If plaintiff can establish the first two prongs, the burden shifts to the defendant to prove by a preponderance of the evidence the same action would have been taken regardless of the protected speech. Mt. Healthy, 429 U.S. at 287; Vukadinovich v. Board of School Trustees of North Newton School Corp. 278 F.3d 693, 699 (7th Cir. 2002). If the defendant carries that burden, plaintiff then bears the burden to show that the defendants' proffered reasons were pretextual and that the real reason for the defendants' wrongful conduct was constitutionally impermissible. See, e.g., id.. In the summary judgment context, this means that plaintiff has to show that a rational finder of fact could infer that the defendants' stated reasons for the conduct were lies. See, e.g., id..
Analysis of a First Amendment claim that the government retaliated against a person who exercised free speech rights is highly fact specific, and the formulations of the elements of such claims reflect those factual differences. Compare Mt. Healthy City Bd. of Ed. v. Doyle, 429 U.S. 274 (1977) (governmental employee plaintiff); Bridges v. Gilbert 557 F.3d 541, 546 (7th Cir. 2009) (prison inmate plaintiff); Bd, of County Com'rs. v. Umbehr, 518 U.S. 668, 685 (1996) (independent contractor plaintiff).

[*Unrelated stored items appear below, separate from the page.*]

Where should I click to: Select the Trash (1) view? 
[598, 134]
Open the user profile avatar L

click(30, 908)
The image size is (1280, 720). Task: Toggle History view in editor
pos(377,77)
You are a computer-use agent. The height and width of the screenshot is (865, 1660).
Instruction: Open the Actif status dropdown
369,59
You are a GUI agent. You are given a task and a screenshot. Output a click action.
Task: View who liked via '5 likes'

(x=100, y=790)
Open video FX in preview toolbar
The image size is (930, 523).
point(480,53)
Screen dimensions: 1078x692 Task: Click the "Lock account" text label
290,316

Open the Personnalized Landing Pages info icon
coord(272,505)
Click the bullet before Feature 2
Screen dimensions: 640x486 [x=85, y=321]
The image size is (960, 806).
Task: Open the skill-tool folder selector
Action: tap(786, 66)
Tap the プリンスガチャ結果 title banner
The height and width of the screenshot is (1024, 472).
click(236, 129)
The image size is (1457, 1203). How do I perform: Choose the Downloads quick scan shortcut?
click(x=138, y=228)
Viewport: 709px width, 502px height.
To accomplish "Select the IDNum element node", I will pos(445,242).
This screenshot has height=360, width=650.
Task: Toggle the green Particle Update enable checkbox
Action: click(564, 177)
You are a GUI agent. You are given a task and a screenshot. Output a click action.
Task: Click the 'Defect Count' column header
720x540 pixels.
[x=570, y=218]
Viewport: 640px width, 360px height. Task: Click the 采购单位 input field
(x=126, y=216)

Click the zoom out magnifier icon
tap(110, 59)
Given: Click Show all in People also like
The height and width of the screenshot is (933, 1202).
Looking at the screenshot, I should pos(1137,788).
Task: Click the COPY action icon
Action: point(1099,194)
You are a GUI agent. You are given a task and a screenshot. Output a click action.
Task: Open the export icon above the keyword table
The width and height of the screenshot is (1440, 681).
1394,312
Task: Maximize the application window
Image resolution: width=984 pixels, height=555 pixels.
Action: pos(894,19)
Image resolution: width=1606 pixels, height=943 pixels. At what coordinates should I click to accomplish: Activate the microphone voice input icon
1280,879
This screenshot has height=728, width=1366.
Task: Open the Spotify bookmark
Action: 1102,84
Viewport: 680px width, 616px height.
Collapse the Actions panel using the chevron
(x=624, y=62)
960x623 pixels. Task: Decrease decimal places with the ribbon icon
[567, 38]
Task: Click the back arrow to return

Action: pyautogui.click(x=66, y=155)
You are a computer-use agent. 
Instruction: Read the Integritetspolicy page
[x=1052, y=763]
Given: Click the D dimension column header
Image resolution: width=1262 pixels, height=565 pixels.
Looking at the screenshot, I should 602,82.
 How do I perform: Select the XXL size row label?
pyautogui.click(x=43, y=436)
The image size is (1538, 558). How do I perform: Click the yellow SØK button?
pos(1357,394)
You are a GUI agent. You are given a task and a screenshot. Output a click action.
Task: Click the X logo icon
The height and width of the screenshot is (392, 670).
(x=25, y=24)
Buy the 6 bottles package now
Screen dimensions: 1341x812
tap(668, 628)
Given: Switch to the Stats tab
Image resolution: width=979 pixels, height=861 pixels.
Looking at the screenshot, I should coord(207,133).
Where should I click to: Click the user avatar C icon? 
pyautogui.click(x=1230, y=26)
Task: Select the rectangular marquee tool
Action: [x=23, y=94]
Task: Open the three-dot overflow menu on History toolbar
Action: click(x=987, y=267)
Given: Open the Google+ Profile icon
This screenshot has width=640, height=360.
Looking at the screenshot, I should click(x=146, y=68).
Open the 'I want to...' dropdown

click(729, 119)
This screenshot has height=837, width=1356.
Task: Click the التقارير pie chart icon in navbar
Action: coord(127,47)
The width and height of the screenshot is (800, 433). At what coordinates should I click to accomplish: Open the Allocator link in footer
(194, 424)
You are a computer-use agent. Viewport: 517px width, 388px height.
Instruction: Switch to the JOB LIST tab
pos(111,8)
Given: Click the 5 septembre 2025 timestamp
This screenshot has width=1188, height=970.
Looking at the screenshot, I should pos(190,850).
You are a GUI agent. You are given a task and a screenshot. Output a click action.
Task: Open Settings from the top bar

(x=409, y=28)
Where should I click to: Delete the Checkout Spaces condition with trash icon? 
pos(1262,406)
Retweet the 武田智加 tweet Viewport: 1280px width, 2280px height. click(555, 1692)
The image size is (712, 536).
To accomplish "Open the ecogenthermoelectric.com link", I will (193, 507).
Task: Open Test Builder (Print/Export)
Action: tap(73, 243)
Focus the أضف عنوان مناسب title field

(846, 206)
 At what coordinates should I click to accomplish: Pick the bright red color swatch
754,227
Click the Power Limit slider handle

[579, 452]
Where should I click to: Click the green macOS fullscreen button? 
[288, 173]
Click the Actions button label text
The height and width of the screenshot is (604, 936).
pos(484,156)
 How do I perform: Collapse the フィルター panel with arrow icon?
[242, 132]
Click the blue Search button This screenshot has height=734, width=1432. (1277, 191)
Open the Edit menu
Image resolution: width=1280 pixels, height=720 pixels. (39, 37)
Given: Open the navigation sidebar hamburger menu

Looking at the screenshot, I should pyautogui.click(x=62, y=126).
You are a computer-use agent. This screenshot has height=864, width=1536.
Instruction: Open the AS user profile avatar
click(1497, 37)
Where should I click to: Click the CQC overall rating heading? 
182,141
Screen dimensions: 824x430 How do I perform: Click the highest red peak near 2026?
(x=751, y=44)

Defendant relies solely on cases in the employment context. The specific language of those cases does not fit well in this case, where the speaker was not a City employee but rather an employee of a contractor with an existing contractual relationship with the City. The parties have pointed the Court to no case in which the plaintiff was an employee of an independent contractor who lost his job with the contractor due to his own speech. After reviewing the above cited cases and others, I find that the analysis in Umbehr seems most helpful and best suited for this situation.
In Umbehr, the County declined to renew a trash hauling contract with the Plaintiff, an independent contractor. He sued two members of the Board of County Commissioners, asserting that his criticism of the County and its Board had motivated the non-renewal. The District Court granted summary judgment to the defendants, finding no first amendment protection for independent contractors. The Tenth Circuit Court of Appeals reversed. The Supreme Court held that the First Amendment does provide some protection to independent contractors from retaliation for their exercise of constitutionally protected speech.
The Umbehr Court explained that an independent contractor must show that the termination of his contract was motivated by his speech on a matter of public concern, "an initial showing that requires him to prove more than the mere fact that he criticized the [governmental body] before" the governmental body took action. If the contractor makes that showing, the governmental body will have a "valid defense" if it can show by a preponderance of the evidence either (1) that, "in light of their knowledge, perceptions, and policies at the time of the termination, the Board members would have terminated the contract regardless of his speech;" or (2) that "the County's legitimate interests as contractor, deferentially viewed, outweigh the free speech interests at stake." Id. at 686.
In the case before this Court, Plaintiffs have produced evidence of nothing other than that Parsons took action after they criticized the police officers. Under Umbehr, that is not enough to make the requisite initial showing.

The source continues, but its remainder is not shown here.